Şehrin bir sorunu, toplumsal bir konu birileri tarafından gündeme getirilmeye çalışıldığında, sorunun içeriğine değil, sorunu gündeme taşıyanın siyasi/ideolojik konumu irdelenir olmuş. Toplumu oluşturan bireyler, birbirlerinin rakibi olarak tanımlanması sonucunda sorunlarımız çözümsüz, yarınlarımız anlamsız bir hal almış durumdadır...

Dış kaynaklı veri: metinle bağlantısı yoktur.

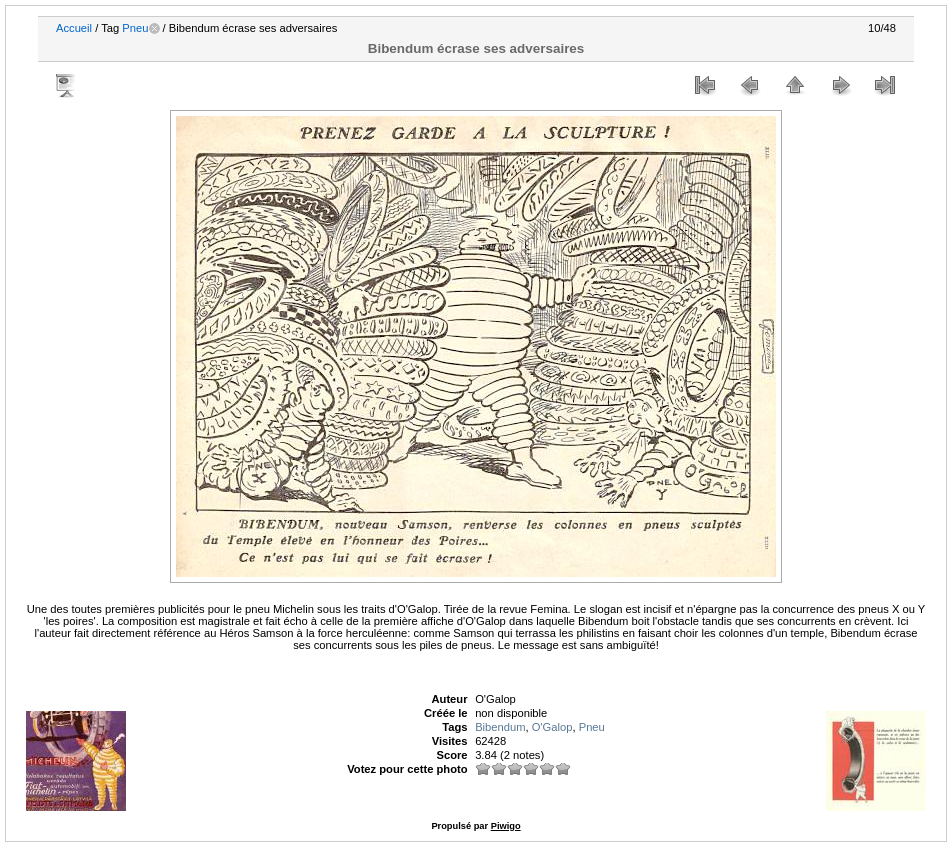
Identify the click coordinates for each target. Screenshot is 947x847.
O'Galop (552, 727)
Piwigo (506, 826)
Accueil (74, 28)
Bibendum (500, 727)
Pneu (135, 28)
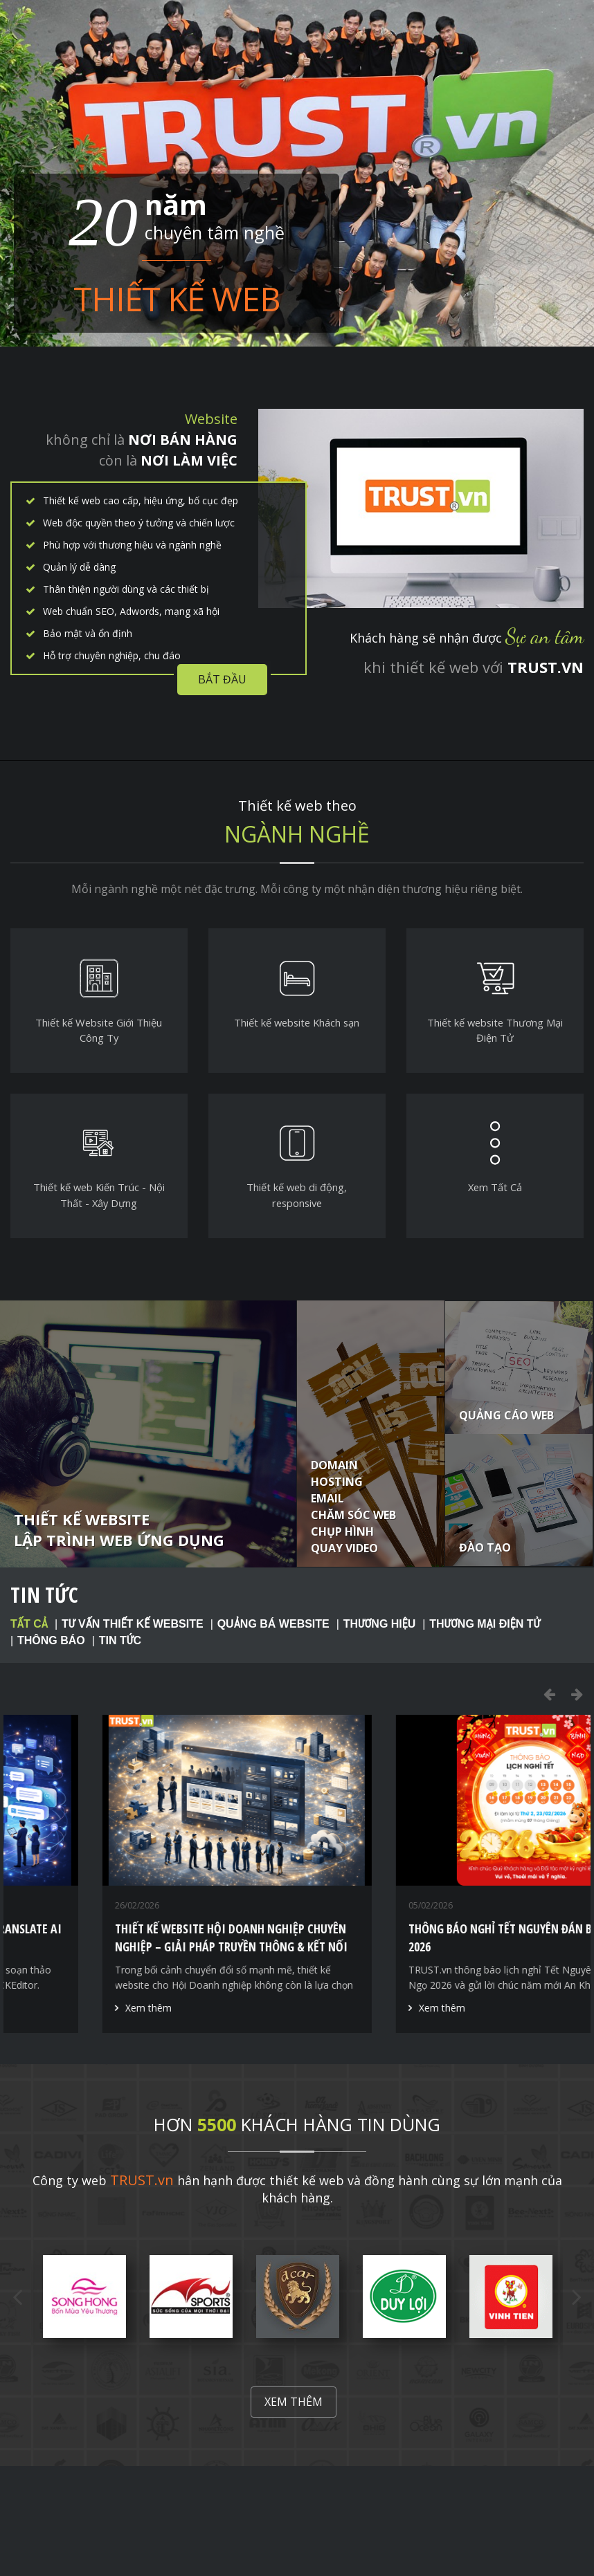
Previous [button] (549, 1694)
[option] (150, 1874)
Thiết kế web (176, 296)
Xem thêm (62, 2007)
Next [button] (577, 1694)
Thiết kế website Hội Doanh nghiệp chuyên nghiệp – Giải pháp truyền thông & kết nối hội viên (439, 1946)
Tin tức (44, 1595)
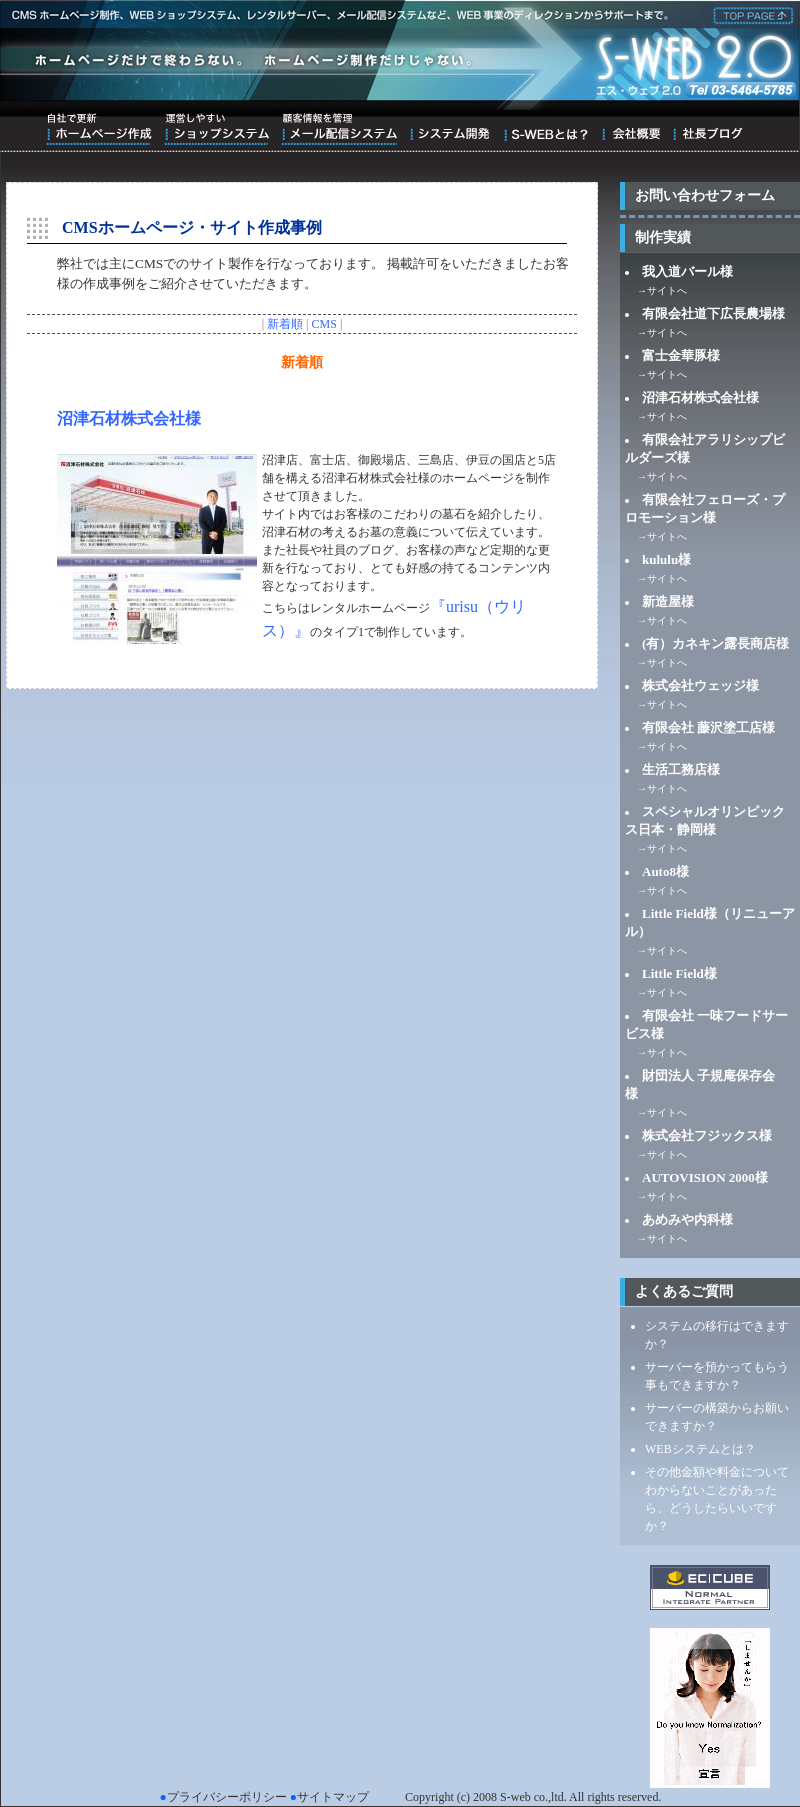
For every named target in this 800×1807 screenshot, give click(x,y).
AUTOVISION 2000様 (705, 1177)
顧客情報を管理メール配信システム (339, 129)
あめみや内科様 (687, 1219)
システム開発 (449, 129)
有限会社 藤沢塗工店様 (708, 727)
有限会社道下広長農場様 (713, 313)
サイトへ (667, 290)
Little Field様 (679, 973)
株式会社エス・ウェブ (750, 14)
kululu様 (666, 559)
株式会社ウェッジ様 (700, 685)
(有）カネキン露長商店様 (715, 643)
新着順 (285, 324)
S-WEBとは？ (545, 129)
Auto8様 (665, 871)
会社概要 (630, 129)
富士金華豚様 (681, 355)
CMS (324, 324)
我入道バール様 (687, 271)
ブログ (707, 129)
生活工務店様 (681, 769)
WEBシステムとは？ (700, 1449)
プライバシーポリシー (227, 1797)
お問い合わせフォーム (705, 195)
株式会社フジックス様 (707, 1135)
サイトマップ (333, 1797)
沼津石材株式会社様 (129, 418)
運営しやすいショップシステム (216, 129)
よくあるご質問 (684, 1291)
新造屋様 (668, 601)
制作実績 (663, 237)
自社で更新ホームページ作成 (99, 129)
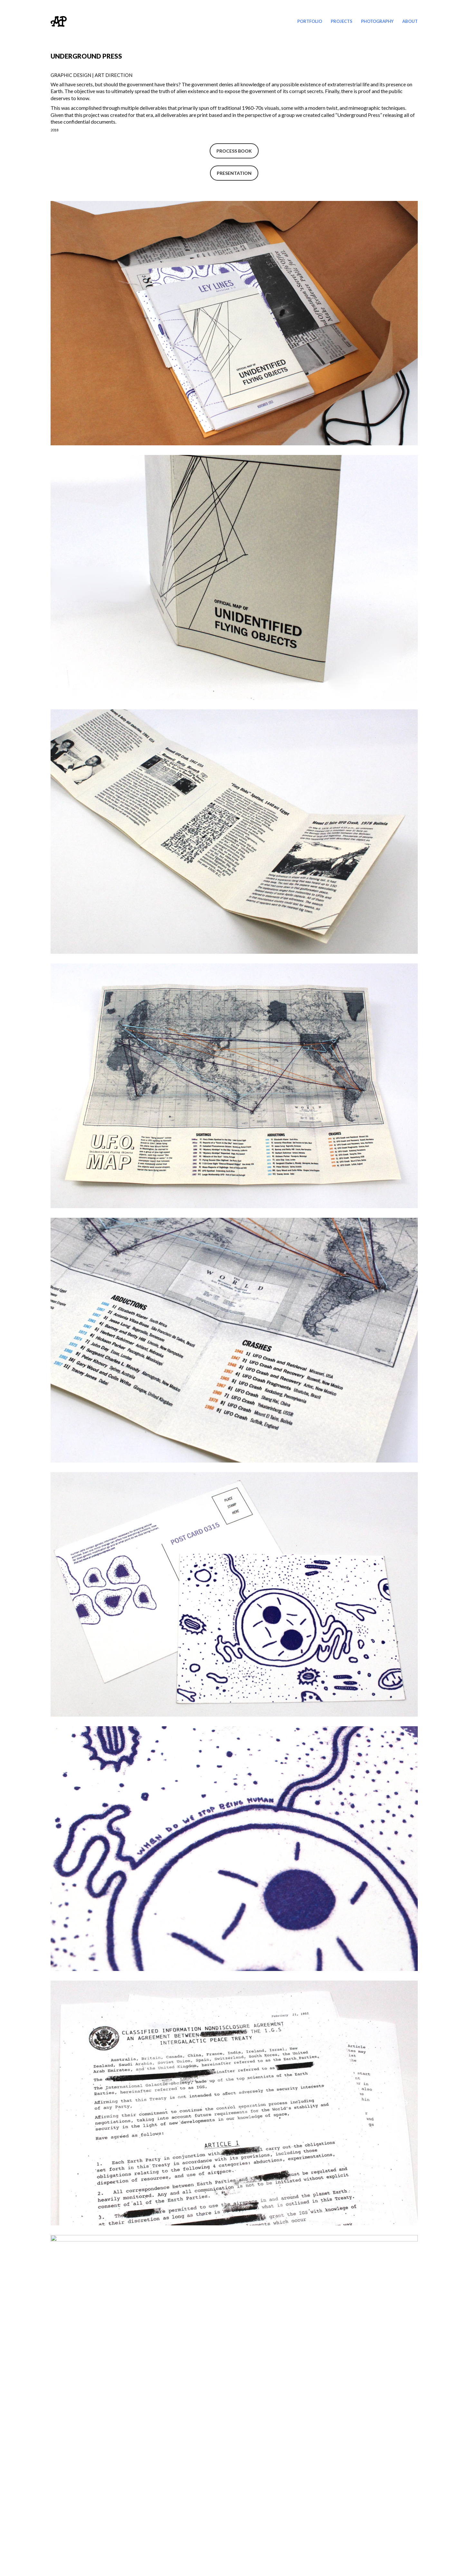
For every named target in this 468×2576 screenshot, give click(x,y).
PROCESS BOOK (234, 151)
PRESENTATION (234, 173)
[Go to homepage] (59, 21)
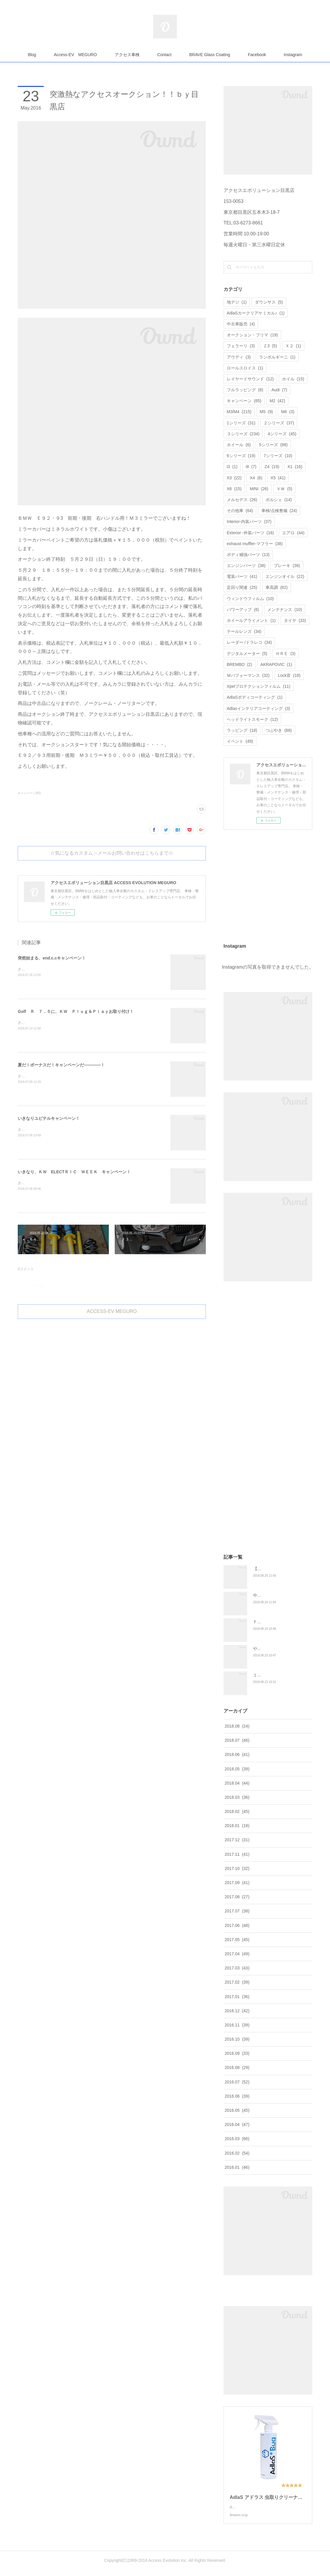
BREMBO (239, 664)
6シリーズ (241, 455)
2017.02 (237, 1982)
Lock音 (289, 675)
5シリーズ (273, 444)
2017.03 (237, 1968)
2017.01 (237, 1996)
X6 (234, 488)
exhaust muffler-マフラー (255, 543)
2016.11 (237, 2025)
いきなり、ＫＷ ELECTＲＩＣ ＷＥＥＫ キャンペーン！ (74, 1171)
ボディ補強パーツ (248, 554)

Yozgat'ın genel sorunları var. Yozgat'ta yaşayanların bireysel sorunları mevcut. İnsanlar birbirlerine 'düşman!' gözü ile bakar hale gelmiş. 'O bizden değil!' anlayışı hakim kılınmış. Ama tüm bunları berteraf edebilecek birileri/birisi yok. Herkes kendi kabuğuna çekilip, gelişmeleri seyreder olmuş...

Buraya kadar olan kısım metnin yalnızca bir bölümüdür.